Many complain that the relief effort is failing to reach those most in need. Officials at CARE, one of the U.S-based humanitarian agencies with a large base in Gonaives, said Friday only 25 percent of the population had received any food.
Even that may be optimistic. On Rue Christophe, almost no one had received any assistance by week's end. Many residents said they didn't want to fight for hand-outs at poorly organized distribution points.
Relief officials also are concerned about conditions in the northwest region of the country, one of the most desolate and impoverished regions in the Western hemisphere's poorest nation.
Ironically, aid workers were in the midst of preparing a drought program for that region when Jeanne hit. This year's harvest was lost when crucial rains failed during the February planting season.
While Jeanne did not cause any major loss of life in the northwest, "there are definitely going to be large scale needs there as well," said Cecily Bryant, CARE's assistant director in Haiti.
With aid agencies already overwhelmed by the disaster in Gonaives, Bryant warned that hunger in the northwest could also provoke another wave of mass migration of boat people trying to reach Florida shores.

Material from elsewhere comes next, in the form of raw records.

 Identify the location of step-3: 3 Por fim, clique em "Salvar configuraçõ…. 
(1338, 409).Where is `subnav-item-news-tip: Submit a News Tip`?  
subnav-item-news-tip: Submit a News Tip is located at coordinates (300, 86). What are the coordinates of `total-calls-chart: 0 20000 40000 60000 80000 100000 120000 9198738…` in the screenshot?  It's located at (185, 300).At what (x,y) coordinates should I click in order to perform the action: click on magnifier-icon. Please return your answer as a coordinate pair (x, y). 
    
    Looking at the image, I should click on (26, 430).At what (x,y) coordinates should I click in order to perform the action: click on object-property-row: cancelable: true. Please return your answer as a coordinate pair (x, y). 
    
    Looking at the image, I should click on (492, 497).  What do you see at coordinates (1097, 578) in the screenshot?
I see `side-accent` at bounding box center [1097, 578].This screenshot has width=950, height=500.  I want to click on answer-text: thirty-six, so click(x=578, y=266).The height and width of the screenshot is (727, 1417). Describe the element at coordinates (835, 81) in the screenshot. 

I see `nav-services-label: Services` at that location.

In Gonaives, residents are already complaining that Haiti's interim government is not doing enough to help them. Some of their criticism is directed at the country's transitional prime minister, Gerard Latortue, a native son of Gonaives who was installed after Aristide left. "He's forgotten his own people," said Kesner Simon, a law student on Rue Christophe who participated in the anti-Aristide movement.
Recalling how government forces tried to quell the city earlier in the year, schoolteacher Camilla Fevren, 44, quipped that Aristide had conjured up Jeanne's wrath as revenge for his downfall. "Aristide tried to destroy us, but he couldn't do it," Fevren said. "Jeanne completed the job for him."